##### Data to examine

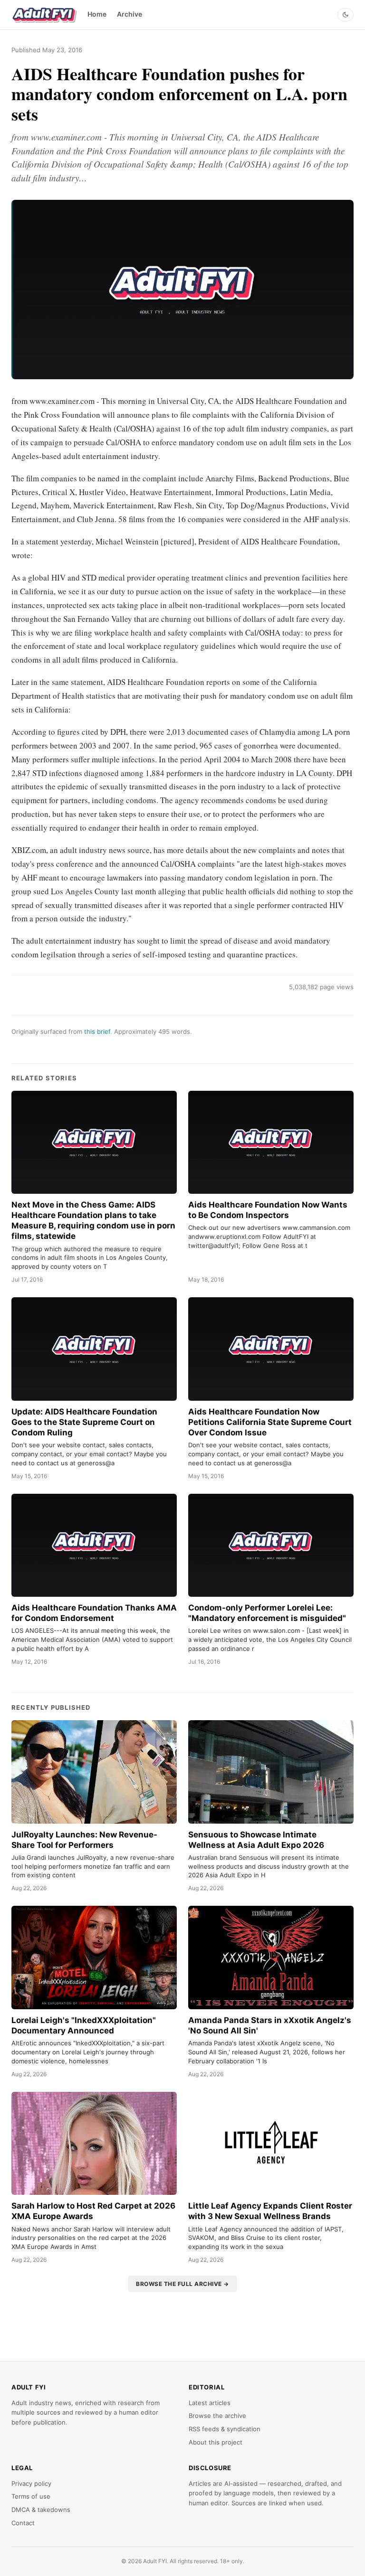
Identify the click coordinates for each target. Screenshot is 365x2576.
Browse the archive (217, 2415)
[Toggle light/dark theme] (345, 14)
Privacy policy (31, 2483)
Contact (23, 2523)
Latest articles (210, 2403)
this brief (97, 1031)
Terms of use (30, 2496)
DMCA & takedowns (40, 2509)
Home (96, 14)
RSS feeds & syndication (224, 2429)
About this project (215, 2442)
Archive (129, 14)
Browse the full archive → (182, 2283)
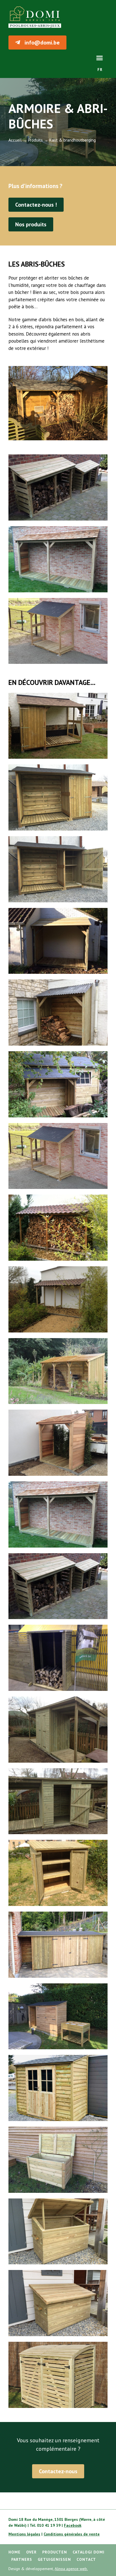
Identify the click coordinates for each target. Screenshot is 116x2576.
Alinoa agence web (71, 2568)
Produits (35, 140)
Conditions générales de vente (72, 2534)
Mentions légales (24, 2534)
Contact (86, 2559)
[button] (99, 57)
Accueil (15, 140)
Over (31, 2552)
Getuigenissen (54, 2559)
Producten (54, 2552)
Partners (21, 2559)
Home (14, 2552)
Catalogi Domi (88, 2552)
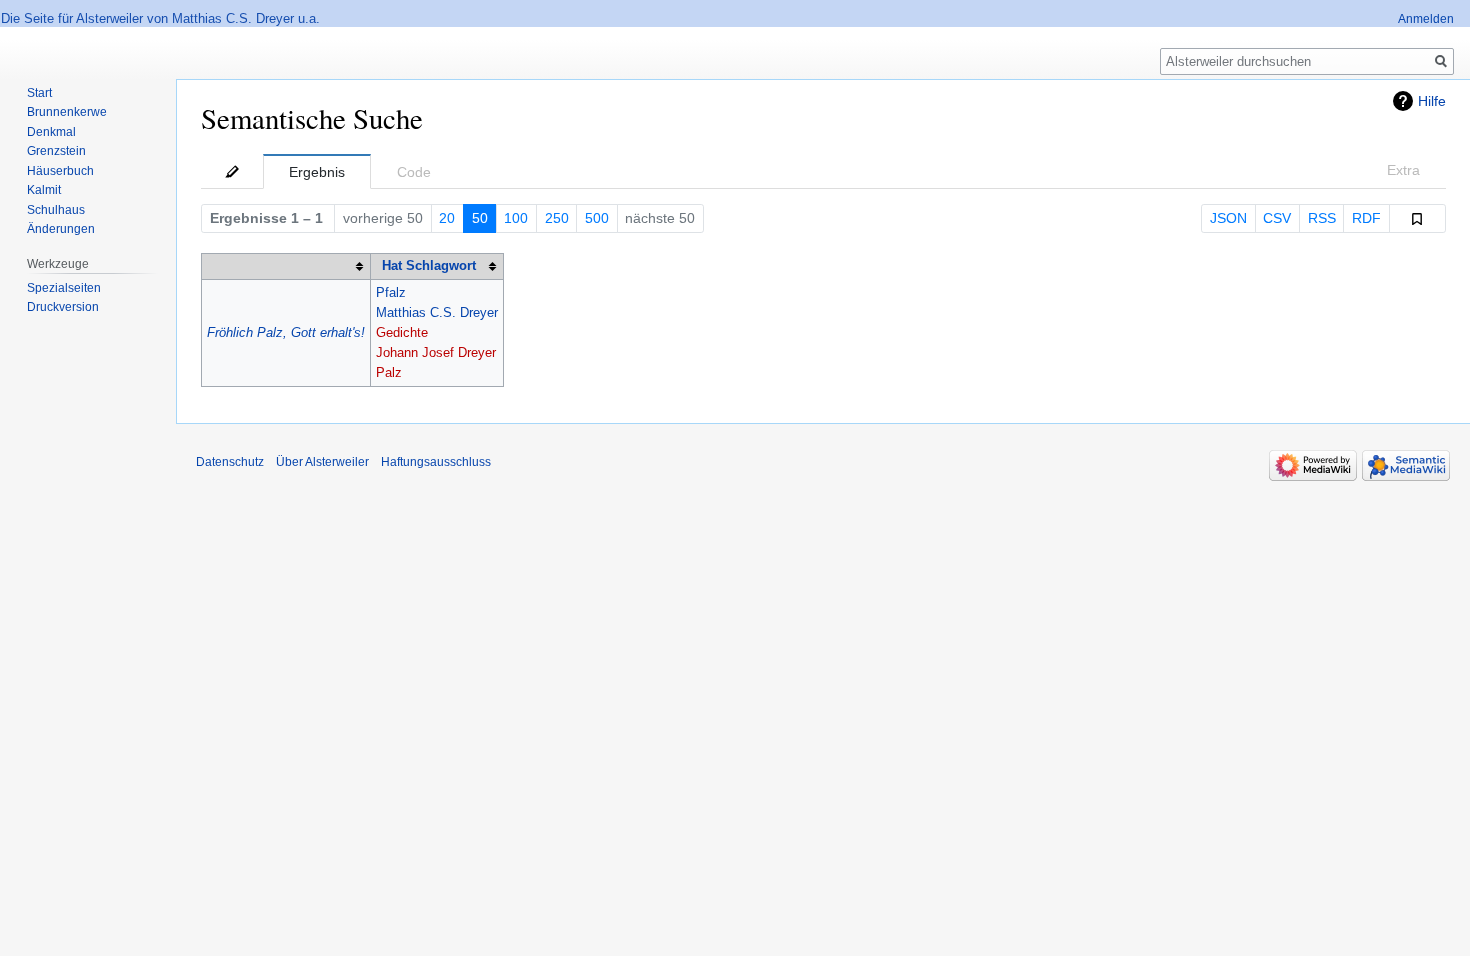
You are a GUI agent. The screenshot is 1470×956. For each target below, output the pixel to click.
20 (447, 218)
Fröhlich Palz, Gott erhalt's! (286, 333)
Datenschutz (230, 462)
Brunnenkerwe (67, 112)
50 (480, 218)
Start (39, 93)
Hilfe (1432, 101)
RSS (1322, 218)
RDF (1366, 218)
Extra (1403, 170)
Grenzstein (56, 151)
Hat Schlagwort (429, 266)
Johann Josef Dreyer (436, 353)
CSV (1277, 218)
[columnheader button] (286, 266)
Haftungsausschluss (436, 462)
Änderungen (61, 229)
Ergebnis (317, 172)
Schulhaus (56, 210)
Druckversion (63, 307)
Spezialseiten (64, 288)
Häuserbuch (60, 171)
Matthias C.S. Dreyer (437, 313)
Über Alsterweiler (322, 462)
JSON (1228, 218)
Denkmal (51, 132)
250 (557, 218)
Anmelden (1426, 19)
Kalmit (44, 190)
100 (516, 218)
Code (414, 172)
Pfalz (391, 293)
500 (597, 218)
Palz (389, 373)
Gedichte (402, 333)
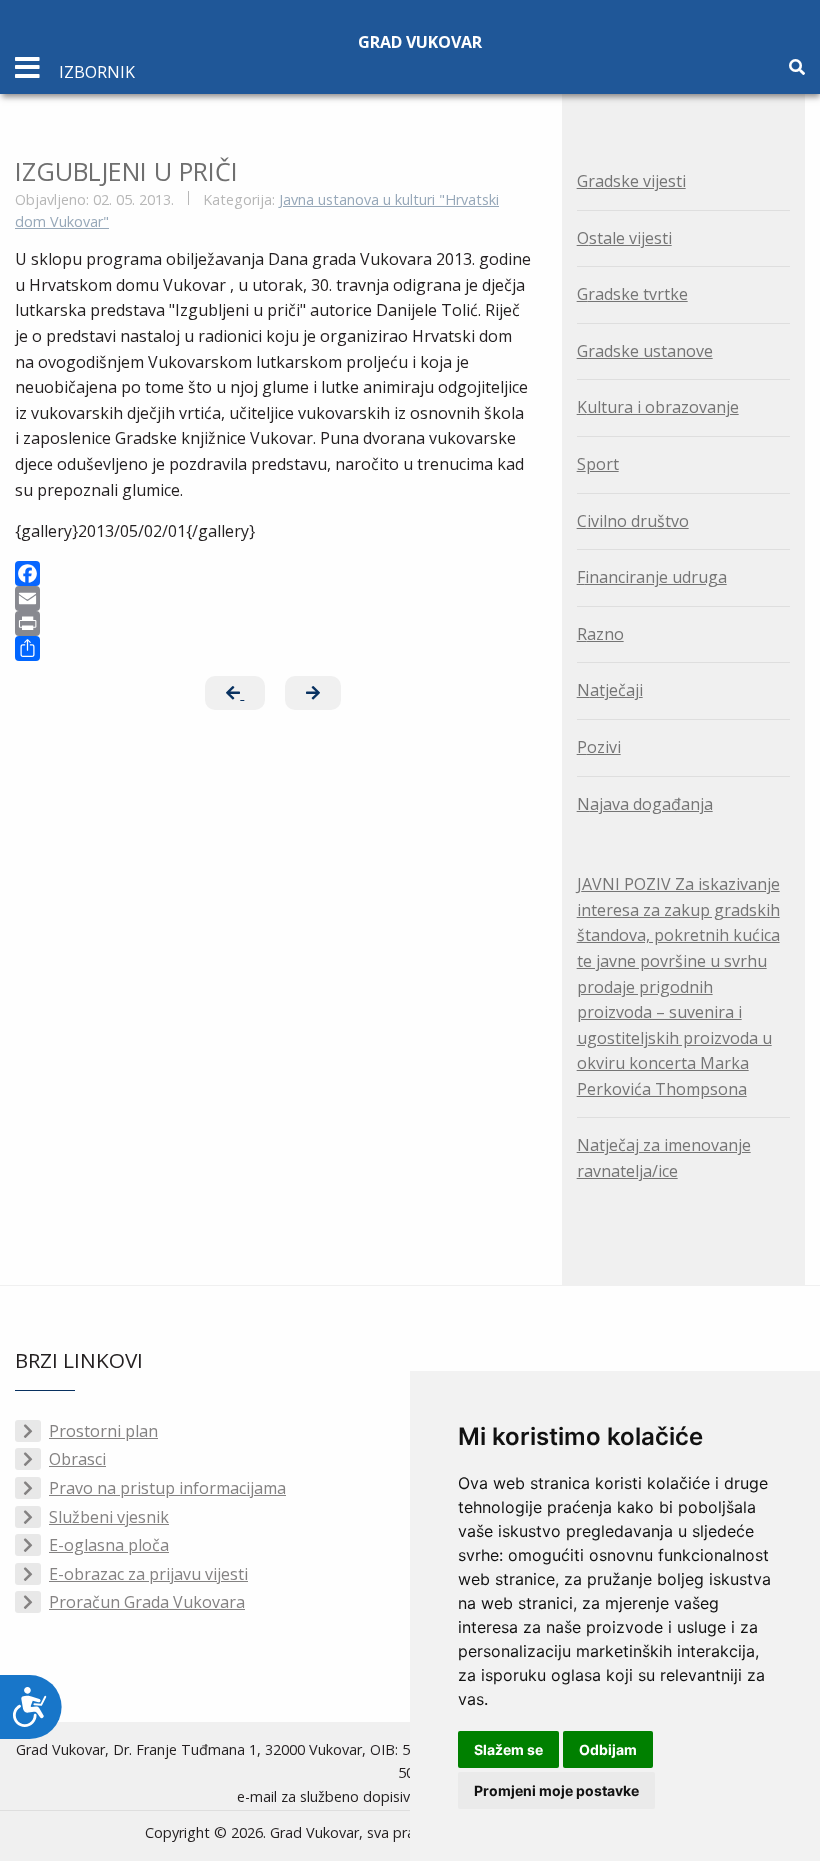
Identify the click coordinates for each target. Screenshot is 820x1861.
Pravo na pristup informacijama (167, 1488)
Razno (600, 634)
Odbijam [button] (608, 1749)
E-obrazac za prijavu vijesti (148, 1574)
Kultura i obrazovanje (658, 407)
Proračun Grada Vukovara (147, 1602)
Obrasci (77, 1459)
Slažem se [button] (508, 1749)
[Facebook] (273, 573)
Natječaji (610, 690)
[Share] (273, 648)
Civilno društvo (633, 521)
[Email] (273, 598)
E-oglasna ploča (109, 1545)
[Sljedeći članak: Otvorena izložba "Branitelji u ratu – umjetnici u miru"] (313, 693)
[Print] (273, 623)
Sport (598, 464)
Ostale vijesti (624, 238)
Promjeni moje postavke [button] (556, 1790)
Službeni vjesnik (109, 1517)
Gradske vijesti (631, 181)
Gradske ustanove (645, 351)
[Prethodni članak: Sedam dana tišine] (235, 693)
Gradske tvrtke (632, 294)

##########

What you should do: Put down exactly the lines of the data above that run from its first line through the line bearing "Alinoa agence web (71, 2568)", and no pictures.

Solution to this task:
Identify the click coordinates for each target. Screenshot is 365x2576.
Browse the archive (217, 2415)
[Toggle light/dark theme] (345, 14)
Privacy policy (31, 2483)
Contact (23, 2523)
Latest articles (210, 2403)
this brief (97, 1031)
Terms of use (30, 2496)
DMCA & takedowns (40, 2509)
Home (96, 14)
RSS feeds & syndication (224, 2429)
About this project (215, 2442)
Archive (129, 14)
Browse the full archive → (182, 2283)
Identify the click coordinates for each target. Screenshot is 116x2576.
Alinoa agence web (71, 2568)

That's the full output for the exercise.